The financial regulators had no interest or capacity to rein in the types of fraud, speculation and gambling practiced on Wall Street, and Geithner is unequivocally opposed to putting any such restrictions in place now.
Geithner blamed much of the bank crisis on the fragmented state of the US regulatory system, which puts multiple regulators in conflicting and ambiguous roles. He failed to mention that the deregulation of the finance industry was chiefly initiated during the Clinton years by his mentor, then-Secretary Treasurer Robert Rubin, who later went on to become chairman of Citigroup.
The present financial crisis is in large part due to the incestuous relations between finance and government, the whole of which is subordinated to the short-term interests of Wall Street.
The closeness between regulators and Wall Street firms was again underscored Friday when the US Securities and Exchange Commission announced that two of its enforcement lawyers are under investigation for insider trading. The inspector general found that the SEC had “essentially no compliance system in place” to make sure that SEC employees did not participate in such activities.
The two employees were alleged to have traded the stock of financial firms whose activities they were reviewing. The SEC inspector general said that the employees actively traded stocks during their workday and sent stock tips using their SEC accounts.
Towards the end of the Newsweek interview Geithner was asked, “Some people have said that [your job] is to save capitalism from the capitalists. Is that what you’re up to?”
Geithner, somewhat shaken, tried to avert the question. “I think we need to save the market,” he said, “so that the market does what it can do best.”
It is often said that Roosevelt administration’s actions during the Great Depression—including placing checks on the most reckless forms of speculation through such measures as the Glass-Steagall Act of 1933—saved capitalism from the capitalists.
The Obama administration, however, has done absolutely nothing that contravenes the direct interests of the most parasitic sections of finance capital.
This policy has devastating social consequences for the population as a whole. “Even as growth starts to turn positive,” Geithner said, “unemployment is going to keep on increasing for a while, and it’s not going to feel better for millions of Americans.”
“You have to convince people now that…we are going to have to get back to living within our means, and that’s going to require…people…to stop doing things they’ve been doing, give up things that we don’t want to give up.” In short, the recovery of the stock market and the profits of the super-rich will coincide with a permanent reduction in working class living standards.

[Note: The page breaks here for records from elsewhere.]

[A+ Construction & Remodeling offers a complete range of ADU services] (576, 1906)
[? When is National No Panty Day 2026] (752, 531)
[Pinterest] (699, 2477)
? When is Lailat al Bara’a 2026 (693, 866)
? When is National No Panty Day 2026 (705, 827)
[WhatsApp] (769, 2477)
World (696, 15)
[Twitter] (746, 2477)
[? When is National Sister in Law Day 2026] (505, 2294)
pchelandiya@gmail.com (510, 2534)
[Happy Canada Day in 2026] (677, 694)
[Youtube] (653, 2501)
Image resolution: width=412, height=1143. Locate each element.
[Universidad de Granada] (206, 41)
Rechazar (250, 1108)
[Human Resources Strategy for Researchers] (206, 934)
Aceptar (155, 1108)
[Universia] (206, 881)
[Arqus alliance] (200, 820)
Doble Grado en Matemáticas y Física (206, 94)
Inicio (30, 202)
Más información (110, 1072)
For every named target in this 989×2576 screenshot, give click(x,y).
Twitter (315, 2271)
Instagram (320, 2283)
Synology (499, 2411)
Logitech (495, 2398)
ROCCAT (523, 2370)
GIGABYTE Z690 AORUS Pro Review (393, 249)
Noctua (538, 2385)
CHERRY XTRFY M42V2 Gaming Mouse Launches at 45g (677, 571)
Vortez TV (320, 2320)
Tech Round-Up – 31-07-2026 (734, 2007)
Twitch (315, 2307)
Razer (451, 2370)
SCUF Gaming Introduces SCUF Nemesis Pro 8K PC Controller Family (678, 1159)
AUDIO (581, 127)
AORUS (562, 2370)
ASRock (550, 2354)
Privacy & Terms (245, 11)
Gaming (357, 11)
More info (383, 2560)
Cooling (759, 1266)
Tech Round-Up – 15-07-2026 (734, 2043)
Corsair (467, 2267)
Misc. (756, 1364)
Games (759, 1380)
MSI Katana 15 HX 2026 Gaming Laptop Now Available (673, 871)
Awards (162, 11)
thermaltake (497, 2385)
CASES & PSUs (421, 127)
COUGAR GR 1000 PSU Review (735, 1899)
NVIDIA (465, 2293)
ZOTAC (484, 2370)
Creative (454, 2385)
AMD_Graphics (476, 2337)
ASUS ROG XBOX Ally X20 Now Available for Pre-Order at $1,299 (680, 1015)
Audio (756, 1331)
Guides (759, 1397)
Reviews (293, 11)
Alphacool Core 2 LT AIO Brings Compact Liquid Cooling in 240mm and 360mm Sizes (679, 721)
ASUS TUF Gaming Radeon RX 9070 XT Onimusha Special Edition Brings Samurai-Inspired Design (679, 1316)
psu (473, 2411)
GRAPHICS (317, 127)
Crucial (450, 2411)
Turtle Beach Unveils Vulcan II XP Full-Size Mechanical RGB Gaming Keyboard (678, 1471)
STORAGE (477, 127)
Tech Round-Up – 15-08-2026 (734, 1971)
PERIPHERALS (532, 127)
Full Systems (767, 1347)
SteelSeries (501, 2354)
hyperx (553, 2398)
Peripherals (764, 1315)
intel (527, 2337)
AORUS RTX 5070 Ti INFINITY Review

This question was posed explicitly in relation to the budget crisis facing states and municipalities, which is resulting in devastating cuts in social services and mass layoffs of public workers. When the interviewer asked whether Geithner would be in favor of “direct federal bailouts to states,” Geithner said very explicitly: “I wouldn’t use the word ‘bailout’ or ‘federal.’ ”
He added, “A lot is going to depend on [states’] ability to put in place reforms that will restore their creditworthiness.” In other words, while handing trillions to the Wall Street banks, the federal government will demand that the states carry out austerity measures and slash education, health care and other vitally needed social programs.
Thus the proposals made by Geithner in his interview can be summed up as follows: 1. No caps on executive pay. 2. No bans on any sort of financial activity, no matter how reckless or destructive. 3. A reduced standard of living for ordinary people.
Every political program represents a social class, and the one spelled out above is that of finance capital. On every point, the Obama administration stands as the champion of Wall Street in opposition to the working class.